[Records from a pointing dataset]
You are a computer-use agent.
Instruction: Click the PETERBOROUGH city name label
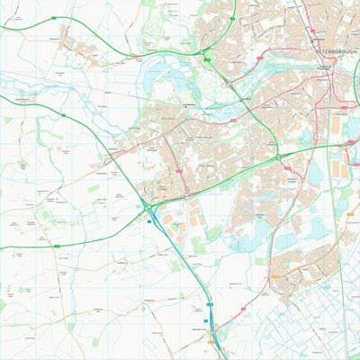coord(338,52)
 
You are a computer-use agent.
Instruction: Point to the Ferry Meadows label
coord(189,106)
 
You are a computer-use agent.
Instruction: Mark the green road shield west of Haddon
coord(55,245)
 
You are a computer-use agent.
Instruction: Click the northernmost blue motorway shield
coord(149,222)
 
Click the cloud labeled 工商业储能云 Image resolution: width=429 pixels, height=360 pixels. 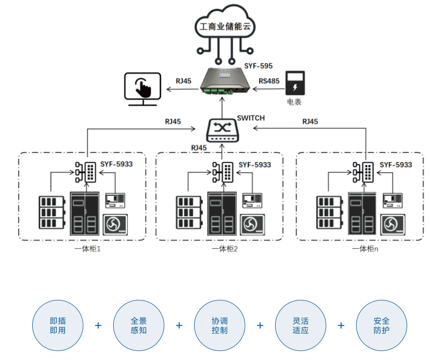pyautogui.click(x=224, y=27)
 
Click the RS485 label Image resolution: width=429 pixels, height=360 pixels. pyautogui.click(x=269, y=81)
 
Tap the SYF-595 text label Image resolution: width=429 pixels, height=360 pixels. pyautogui.click(x=258, y=66)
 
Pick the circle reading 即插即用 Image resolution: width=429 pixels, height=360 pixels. pyautogui.click(x=57, y=325)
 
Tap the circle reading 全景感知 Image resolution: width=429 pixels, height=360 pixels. pyautogui.click(x=138, y=325)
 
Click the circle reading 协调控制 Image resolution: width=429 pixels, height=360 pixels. pyautogui.click(x=219, y=325)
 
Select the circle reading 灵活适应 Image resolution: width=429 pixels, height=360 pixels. pyautogui.click(x=300, y=325)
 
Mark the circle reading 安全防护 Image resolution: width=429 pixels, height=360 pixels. pyautogui.click(x=381, y=325)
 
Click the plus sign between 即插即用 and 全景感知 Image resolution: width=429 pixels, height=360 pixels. pyautogui.click(x=98, y=325)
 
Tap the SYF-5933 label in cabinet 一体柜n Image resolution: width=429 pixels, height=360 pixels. pyautogui.click(x=396, y=165)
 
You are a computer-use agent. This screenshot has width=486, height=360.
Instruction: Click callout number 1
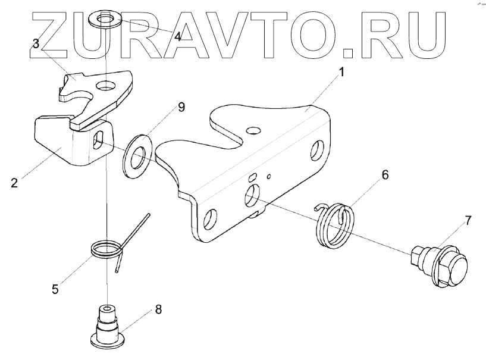(x=341, y=73)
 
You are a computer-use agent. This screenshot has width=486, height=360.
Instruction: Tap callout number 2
(x=14, y=182)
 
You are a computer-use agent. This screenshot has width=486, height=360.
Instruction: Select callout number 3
(x=36, y=43)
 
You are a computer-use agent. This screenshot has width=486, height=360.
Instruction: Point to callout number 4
(x=177, y=36)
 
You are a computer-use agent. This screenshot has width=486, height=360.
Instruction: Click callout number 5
(x=55, y=289)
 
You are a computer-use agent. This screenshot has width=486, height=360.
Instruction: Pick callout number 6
(x=385, y=174)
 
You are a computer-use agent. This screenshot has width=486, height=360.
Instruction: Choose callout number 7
(x=468, y=220)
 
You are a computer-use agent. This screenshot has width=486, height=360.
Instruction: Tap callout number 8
(x=158, y=309)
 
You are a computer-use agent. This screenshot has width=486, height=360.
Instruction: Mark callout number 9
(x=181, y=107)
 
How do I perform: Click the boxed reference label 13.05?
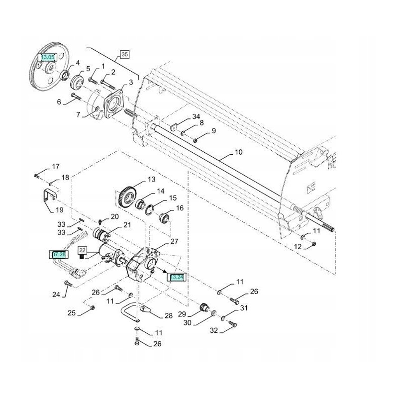click(48, 58)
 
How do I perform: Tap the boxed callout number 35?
click(124, 54)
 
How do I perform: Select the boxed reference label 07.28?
click(58, 255)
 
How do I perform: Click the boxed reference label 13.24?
click(177, 277)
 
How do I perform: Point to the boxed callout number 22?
click(82, 250)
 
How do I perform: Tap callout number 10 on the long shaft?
click(238, 152)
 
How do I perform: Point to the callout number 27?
click(174, 242)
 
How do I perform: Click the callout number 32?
click(214, 330)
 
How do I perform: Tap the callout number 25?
click(72, 313)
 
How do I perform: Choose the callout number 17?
click(55, 166)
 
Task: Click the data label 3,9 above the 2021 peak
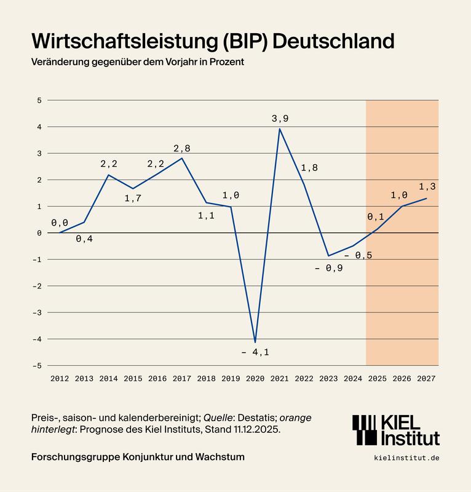pos(280,117)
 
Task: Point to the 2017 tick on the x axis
pos(182,379)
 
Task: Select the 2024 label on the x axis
pos(353,379)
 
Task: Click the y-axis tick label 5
pos(39,100)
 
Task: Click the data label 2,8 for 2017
pos(182,148)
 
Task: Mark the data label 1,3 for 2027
pos(427,186)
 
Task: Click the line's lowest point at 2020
pos(255,342)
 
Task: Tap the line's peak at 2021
pos(280,129)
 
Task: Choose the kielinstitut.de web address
pos(406,458)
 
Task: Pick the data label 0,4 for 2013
pos(84,239)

> [GOAL OF THE EXERCISE]
Give the entries starting at the line containing "Tap the circle" and ending at the line containing "Select the circle" as a numbered list, leaving out blank lines.

> [OUTPUT FOR THIS EXERCISE]
1. Tap the circle reading 全景感知 Image resolution: width=429 pixels, height=360 pixels. pyautogui.click(x=138, y=325)
2. Click the circle reading 协调控制 Image resolution: width=429 pixels, height=360 pixels. pyautogui.click(x=219, y=325)
3. Select the circle reading 灵活适应 Image resolution: width=429 pixels, height=360 pixels. pyautogui.click(x=300, y=325)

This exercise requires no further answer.